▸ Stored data
....

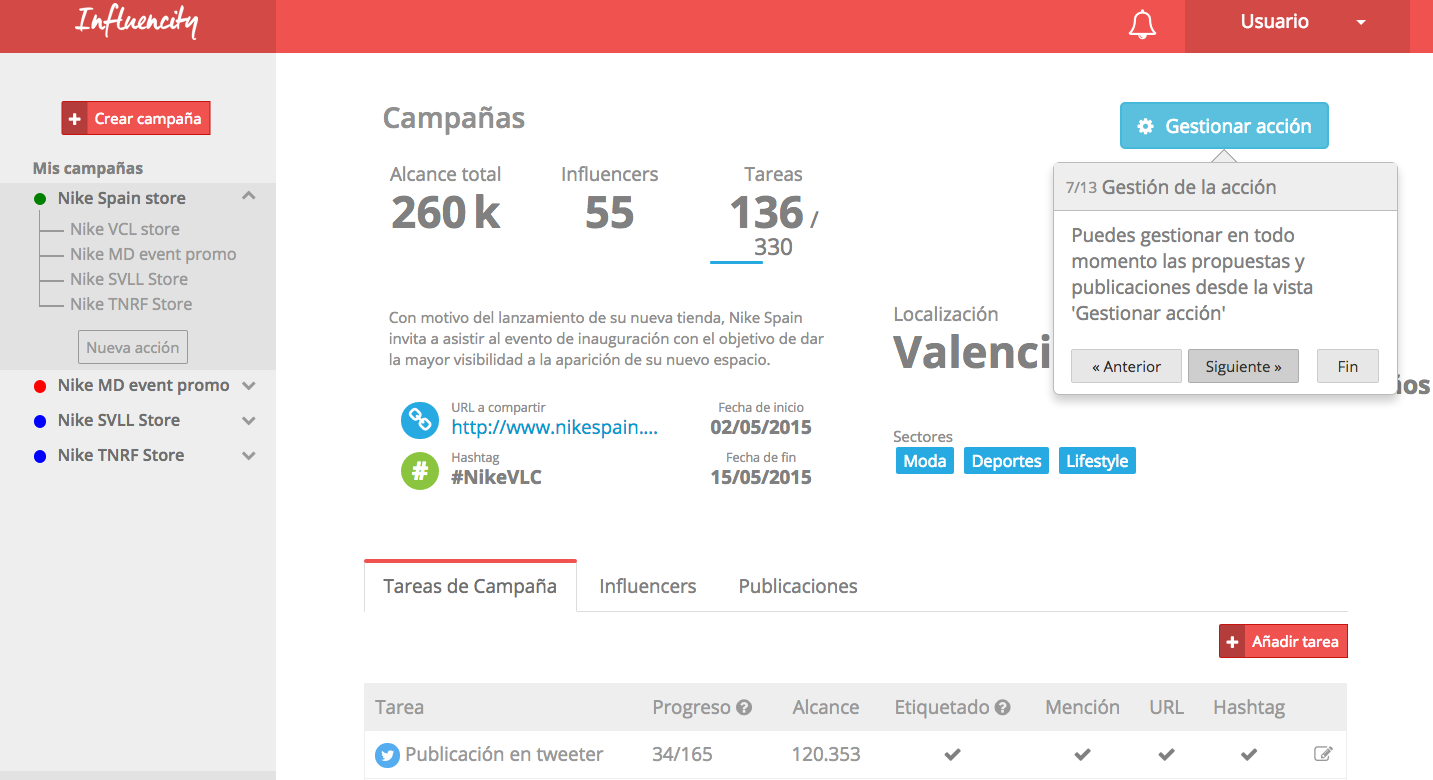This screenshot has width=1433, height=780.
Task: Collapse the Nike Spain store campaign
Action: point(249,197)
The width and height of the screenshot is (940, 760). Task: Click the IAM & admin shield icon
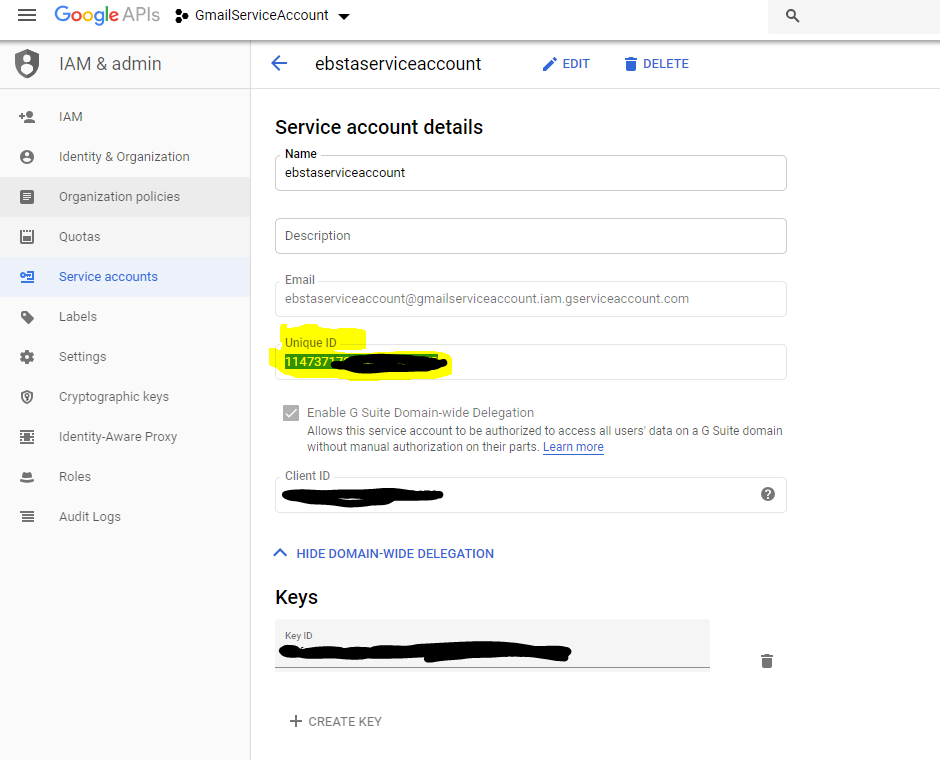(27, 64)
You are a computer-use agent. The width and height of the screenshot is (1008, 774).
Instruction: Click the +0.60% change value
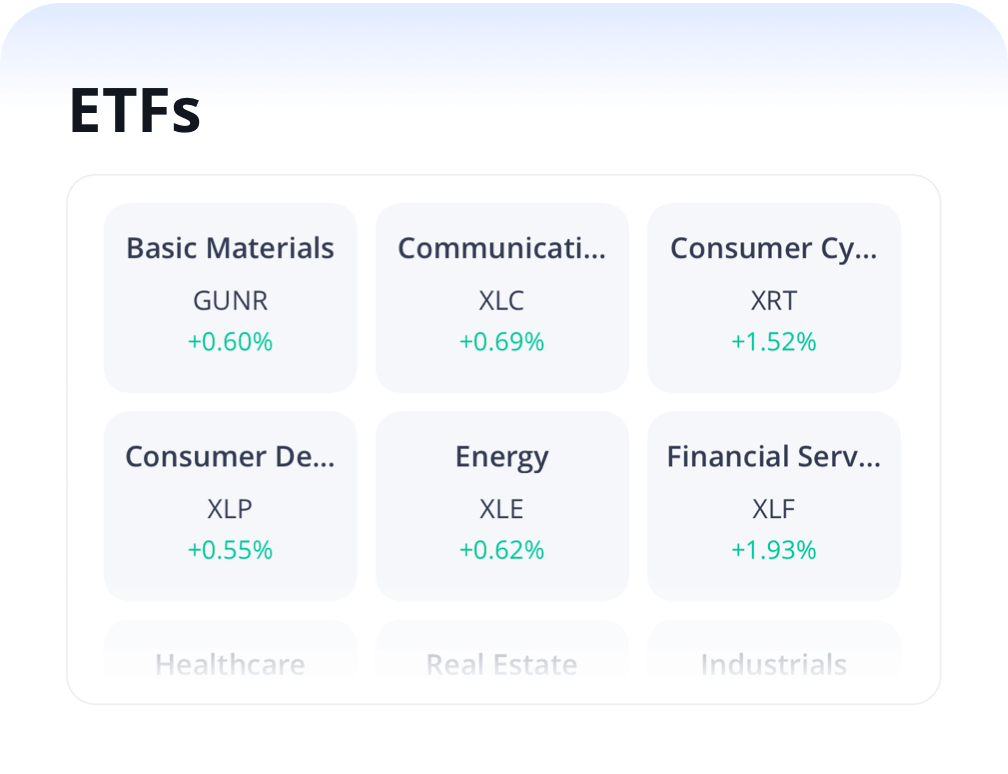[230, 342]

....

▸ Work order
Beginning at the line that contains "The width and height of the screenshot is (940, 760)." and ending at the last line of the data, return each line exactly; no picture belongs in the copy.

▸ Response box
The width and height of the screenshot is (940, 760). Task: Click the IAM & admin shield icon
(27, 64)
You are a computer-use agent. The width and height of the screenshot is (1008, 774).
Instruction: Click the +0.60% change value
[230, 342]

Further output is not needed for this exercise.